An automotive software firm little known outside the industry has raised $285 million in fresh funds to help realize carmakers’ ambitions of bringing autonomous driving to life.
U.S. automotive parts supplier Aptiv joined Samsung Electronics, German chipmaker Infineon, and Volkswagen Group premium brand Audi as a major shareholder in Austria’s TTTech Auto.
Unlike VW associate Argo AI, the Vienna-based firm doesn’t design algorithms to navigate cars through their environment. Instead it ensures mission-critical data circulates throughout the vehicle reliably and swiftly to minimize safety risks—an increasingly complex task as computing requirements of assisted and automated driving features soar.
“Think of us as a kind of orchestral conductor managing the flow of information,” chief executive Georg Kopetz told Fortune. “A sensor signal detecting a potential crash has to be assigned the highest priority in the car’s IT network, so a command can be sent to activate the brakes in just milliseconds.”
Much like ensuring an airplane’s electronics function under the most demanding fail-safe requirements, it’s the kind of inner plumbing that only gains notice when something goes wrong. Without being able to guarantee this level of safety, automakers will be loath to market automated driving features.
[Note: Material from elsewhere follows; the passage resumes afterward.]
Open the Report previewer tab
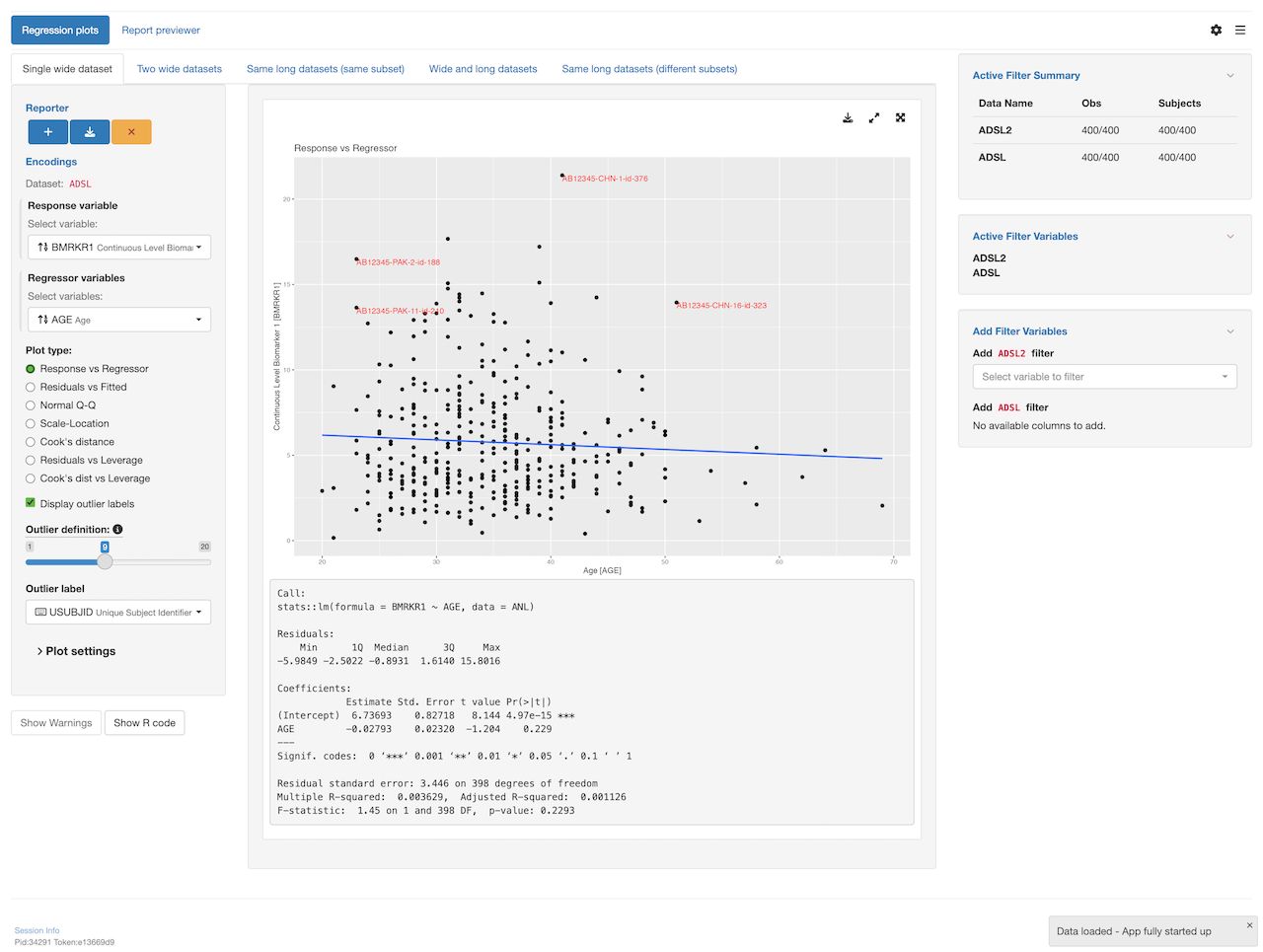The width and height of the screenshot is (1263, 952). [161, 31]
Its main product is MotionWise, a software program akin to an operating system. It is designed to be microprocessor agnostic while simultaneously meeting the highest industry IT fail-safe standard known as ASIL-D.
That means its software can be continuously developed to include new features and remotely updated, independent of the hardware on which it runs. Once in operation, information packages can then be shifted back and forth seamlessly between processing cores depending on their safety priority. Data from the airbag control unit would be more important than that of an infotainment system like a center console display.
This allows automakers to pick and choose their chip suppliers—whether Intel, Qualcomm, Nvidia, or Samsung—depending on their computational needs, without problems arising in software integration.
“Decoupling the software from the computing core makes it quicker to deploy to the fleet and easier to scale,” Kopetz said. “This is called abstraction, and a similar approach can be found, for example, with VMware in the server industry.”
‘Democratize’ automated driving
Aptiv, Audi, and TTTech Auto have collaborated before, with the trio teaming up to develop the Audi A8’s central brain, initially designed to power unsupervised “eyes-off” driving in late 2017.
The feature was so advanced at the time that it would take regulators until June 2020, nearly three years later, before there was even a method to approve the feature for sale, so it never came to deployment.
The investment, split with 20% from Audi and 80% from new shareholder Aptiv, values the company at $1 billion, according to J.P. Morgan, TTTech Auto’s financial adviser on the deal.
Aptiv CEO Kevin Clark said the investment would accelerate development, testing, and validation of its automotive products, enabling the company to help “democratize advanced safety systems faster and at a lower cost.”
The key word is democratize: Currently any vehicle offering even unsupervised automated driving is out of the price range of all but the most affluent car buyers.
Once you get to robotaxis like the Cruise Tostada currently roaming the streets of San Francisco, the cost becomes prohibitive owing to the amount of sensors, compute power, and redundancies built into the vehicle.